Il provvedimento di adozione delle linee guida riguarda il lavoro dei badanti che si occupano di fornire supporto e assistenza alle persone anziane non autosufficienti. Obiettivo, introdurre modalità di formazione omogenee che possano essere applicate in tutte le Regioni.
Oltre alla definizione di “assistente familiare” e alla descrizione del suo profilo professionale, le linee guida mettono nero su bianco le mansioni di cura e l’importanza di garantire supporto emotivo e comunicativo, chiarendo anche le varie modalità contrattuali.

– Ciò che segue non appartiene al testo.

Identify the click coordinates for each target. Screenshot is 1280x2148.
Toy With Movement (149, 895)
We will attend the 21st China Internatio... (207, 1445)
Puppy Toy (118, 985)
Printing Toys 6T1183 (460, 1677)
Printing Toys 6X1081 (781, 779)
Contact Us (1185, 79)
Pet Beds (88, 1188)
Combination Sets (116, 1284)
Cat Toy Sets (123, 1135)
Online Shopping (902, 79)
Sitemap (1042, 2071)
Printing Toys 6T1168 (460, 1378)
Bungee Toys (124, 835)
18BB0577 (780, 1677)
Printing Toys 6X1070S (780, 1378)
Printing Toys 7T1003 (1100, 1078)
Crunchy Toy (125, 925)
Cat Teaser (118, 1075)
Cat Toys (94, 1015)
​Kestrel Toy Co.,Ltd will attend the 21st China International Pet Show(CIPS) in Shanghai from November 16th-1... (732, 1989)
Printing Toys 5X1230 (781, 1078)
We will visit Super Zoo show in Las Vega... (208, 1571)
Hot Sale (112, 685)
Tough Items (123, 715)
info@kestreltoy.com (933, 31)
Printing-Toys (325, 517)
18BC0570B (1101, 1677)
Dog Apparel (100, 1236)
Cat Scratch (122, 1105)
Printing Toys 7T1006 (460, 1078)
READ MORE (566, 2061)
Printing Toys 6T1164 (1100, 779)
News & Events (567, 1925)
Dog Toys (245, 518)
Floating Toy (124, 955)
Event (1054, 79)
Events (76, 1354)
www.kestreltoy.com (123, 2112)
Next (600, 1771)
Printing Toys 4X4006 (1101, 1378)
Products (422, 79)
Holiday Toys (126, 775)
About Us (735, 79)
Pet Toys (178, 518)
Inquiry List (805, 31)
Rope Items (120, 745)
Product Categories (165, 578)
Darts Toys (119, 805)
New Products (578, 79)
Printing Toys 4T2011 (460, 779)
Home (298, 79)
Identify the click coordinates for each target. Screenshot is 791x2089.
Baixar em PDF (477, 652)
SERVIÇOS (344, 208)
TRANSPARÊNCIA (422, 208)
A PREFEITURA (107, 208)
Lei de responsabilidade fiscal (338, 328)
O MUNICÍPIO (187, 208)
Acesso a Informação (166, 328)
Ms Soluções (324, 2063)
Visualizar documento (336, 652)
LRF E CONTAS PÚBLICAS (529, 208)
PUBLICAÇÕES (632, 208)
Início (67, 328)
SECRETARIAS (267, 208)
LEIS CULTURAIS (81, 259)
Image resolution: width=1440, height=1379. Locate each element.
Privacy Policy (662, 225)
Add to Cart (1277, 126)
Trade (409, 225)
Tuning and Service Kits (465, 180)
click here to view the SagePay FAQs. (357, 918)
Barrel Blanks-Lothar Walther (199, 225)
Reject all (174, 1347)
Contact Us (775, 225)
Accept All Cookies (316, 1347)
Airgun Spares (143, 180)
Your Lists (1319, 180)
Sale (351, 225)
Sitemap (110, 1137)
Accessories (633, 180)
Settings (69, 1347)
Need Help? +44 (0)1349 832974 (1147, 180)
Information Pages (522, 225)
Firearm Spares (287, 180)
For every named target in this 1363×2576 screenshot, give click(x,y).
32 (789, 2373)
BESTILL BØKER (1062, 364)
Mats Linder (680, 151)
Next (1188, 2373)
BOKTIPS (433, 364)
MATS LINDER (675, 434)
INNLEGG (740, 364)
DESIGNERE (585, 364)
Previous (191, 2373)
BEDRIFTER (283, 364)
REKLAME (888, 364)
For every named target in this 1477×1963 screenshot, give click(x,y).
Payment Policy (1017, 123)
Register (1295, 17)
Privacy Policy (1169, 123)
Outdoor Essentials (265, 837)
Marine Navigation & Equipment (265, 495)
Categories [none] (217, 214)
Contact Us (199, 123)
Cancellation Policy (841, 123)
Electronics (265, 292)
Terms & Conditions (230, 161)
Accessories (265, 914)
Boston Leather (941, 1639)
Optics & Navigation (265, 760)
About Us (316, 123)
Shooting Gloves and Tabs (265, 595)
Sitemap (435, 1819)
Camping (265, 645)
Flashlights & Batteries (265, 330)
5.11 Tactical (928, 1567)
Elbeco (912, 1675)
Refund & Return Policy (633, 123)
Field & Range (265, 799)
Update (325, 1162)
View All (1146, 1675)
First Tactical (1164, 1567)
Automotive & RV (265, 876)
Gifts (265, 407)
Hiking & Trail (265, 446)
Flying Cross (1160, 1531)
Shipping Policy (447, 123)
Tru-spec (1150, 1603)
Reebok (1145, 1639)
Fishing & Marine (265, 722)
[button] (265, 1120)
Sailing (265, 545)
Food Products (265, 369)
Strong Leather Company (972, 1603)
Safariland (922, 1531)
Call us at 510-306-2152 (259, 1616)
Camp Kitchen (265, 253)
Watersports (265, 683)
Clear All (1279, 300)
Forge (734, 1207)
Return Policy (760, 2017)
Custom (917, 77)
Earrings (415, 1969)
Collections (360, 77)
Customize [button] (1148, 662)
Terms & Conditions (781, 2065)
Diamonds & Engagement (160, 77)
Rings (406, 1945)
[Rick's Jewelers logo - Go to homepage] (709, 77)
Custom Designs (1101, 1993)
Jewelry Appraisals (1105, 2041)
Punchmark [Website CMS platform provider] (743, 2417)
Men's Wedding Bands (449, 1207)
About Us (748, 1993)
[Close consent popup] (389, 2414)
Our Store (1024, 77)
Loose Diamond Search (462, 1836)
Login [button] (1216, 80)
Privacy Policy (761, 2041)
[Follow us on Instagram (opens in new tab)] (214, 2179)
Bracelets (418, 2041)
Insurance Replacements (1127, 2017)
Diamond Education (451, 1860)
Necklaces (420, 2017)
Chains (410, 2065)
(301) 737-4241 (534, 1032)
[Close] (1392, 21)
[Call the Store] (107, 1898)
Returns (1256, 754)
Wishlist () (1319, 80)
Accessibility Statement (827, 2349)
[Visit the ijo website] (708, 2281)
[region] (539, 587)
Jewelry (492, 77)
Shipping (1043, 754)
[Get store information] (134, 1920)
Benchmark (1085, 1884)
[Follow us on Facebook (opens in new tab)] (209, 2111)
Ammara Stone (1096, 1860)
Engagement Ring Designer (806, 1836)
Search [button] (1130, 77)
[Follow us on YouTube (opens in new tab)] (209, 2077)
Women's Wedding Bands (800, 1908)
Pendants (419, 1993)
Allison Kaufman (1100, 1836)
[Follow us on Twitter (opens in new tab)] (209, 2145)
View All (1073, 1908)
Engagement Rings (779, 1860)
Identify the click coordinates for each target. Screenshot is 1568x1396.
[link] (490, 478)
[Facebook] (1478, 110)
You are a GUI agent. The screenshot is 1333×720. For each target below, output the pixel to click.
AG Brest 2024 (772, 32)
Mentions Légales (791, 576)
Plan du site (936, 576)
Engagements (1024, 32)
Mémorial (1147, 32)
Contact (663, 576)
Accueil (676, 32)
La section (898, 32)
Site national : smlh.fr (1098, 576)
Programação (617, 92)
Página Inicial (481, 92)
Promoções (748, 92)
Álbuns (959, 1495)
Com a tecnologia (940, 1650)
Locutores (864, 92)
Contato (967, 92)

Per quanto riguarda gli standard formativi nazionali, invece, il decreto analizza l’offerta formativa necessaria al fine di ottenere la qualificazione ufficiale di assistente familiare:
- i corsi di formazione devono avere una durata minima di 70 ore complessive, per acquisre competenze tecnico-professionali, competenze di salute e sicurezza, competenze personali e sociali e competenze di imprenditività e problem solving (possono essere integrati moduli sperimentali in lingua italiana e competenze digitali);
- la modalità di erogazione della formazione è improntata flessibilità organizzativa, per agevolare la partecipazione di lavoratori che già operano nel settore (la formazione in presenza è indispensabile ma è anche ammessa la formazione a distanza, fino a un massimo del 50% delle ore totali;
- i requisiti di accesso ai corsi formativi sono la maggiore età e la conoscenza della lingua italiana a livello A2 del QCER, oltre a un regolare permesso di soggiorno;
- il rilascio della qualifica ottenuta con il superamento delle prove di valutazione spetta alle Regioni e alle Province autonome, sebbene la certificazione sia valida su tutto il territorio nazionale consentendo anche l’iscrizione agli elenchi regionali.
Le Regioni hanno tempo fino a maggio 2026 per rendere operative le linee guida.